As for why the series ends where it does, it’s something that lines up with Hanson’s own experience editing men’s magazines, as the 70s led to greater freedom for publishers. “We really didn’t know what all people were going to be interested in, so we were free to make magazines like that. Like, let’s see if people are attracted to fat people. I know it just seems crazy today, but you didn’t have magazines with Black people. You didn’t have magazines with Latinos. [Publishers] just assumed the readership was white and if the readership wasn’t white, well, they wanted white people anyway.”
“We were learning month to month by putting these things in magazines what was true and what wasn’t true,” she continued. “And you would learn how big this audience was — that there was a big audience for all different races and ethnicities. There was a huge audience for this. That was a wonderful thing.”
By the 1980s, Hanson explained, that freedom had given way to something more staid. “ In the ’80s, it became corporate. They figured out through the 1970s what they could do legally. They figured out what the best sellers were. It became formulaic,” she said. ”I continued with my career and worked through that period, but it was getting increasingly boring to be told, ‘No, you can’t do that. This is what sells, we have to do it this way.’”
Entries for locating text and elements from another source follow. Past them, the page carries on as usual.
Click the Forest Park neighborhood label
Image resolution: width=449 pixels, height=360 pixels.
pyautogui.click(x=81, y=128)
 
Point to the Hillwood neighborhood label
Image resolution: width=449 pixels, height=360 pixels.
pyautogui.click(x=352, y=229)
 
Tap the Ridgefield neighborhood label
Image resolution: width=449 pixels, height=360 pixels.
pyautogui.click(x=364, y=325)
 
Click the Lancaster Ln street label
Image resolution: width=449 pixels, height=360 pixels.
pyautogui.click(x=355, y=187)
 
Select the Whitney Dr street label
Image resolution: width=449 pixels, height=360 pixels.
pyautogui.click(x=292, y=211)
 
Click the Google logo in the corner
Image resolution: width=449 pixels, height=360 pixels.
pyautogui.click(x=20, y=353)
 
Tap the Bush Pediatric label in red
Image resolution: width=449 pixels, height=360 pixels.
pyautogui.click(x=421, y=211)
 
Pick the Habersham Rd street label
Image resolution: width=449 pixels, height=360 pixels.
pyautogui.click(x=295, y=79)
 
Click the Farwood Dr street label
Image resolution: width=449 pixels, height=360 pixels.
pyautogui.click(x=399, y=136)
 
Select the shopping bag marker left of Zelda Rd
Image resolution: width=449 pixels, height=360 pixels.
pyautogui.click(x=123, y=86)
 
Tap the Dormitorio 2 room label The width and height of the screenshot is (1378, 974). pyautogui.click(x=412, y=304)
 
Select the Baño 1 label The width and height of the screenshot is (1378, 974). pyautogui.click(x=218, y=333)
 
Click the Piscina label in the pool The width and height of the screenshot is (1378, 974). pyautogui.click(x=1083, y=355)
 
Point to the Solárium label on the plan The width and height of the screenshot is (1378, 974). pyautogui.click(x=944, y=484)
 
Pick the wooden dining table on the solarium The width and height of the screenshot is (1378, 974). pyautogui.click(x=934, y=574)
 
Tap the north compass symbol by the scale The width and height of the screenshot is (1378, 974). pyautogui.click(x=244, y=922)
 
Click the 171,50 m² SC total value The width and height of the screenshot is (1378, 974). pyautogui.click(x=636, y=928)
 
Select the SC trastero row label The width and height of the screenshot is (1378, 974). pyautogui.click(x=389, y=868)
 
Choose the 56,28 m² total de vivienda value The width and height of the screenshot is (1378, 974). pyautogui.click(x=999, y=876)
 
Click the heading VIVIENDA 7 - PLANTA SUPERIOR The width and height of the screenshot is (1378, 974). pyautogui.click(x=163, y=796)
That helped to shape her own career. “That is why, when I got the opportunity in 1987 to do a couple of more fetishistic magazines — Jugs and Leg Show — I jumped at that,” she said. “They allowed me more freedom to create again and to explore these niche markets and expand them — because otherwise it was just getting deadly dull.”
At their best, men’s magazines can be anything but dull — and Hanson’s new anthology offers a fascinating look at one industry’s evolution.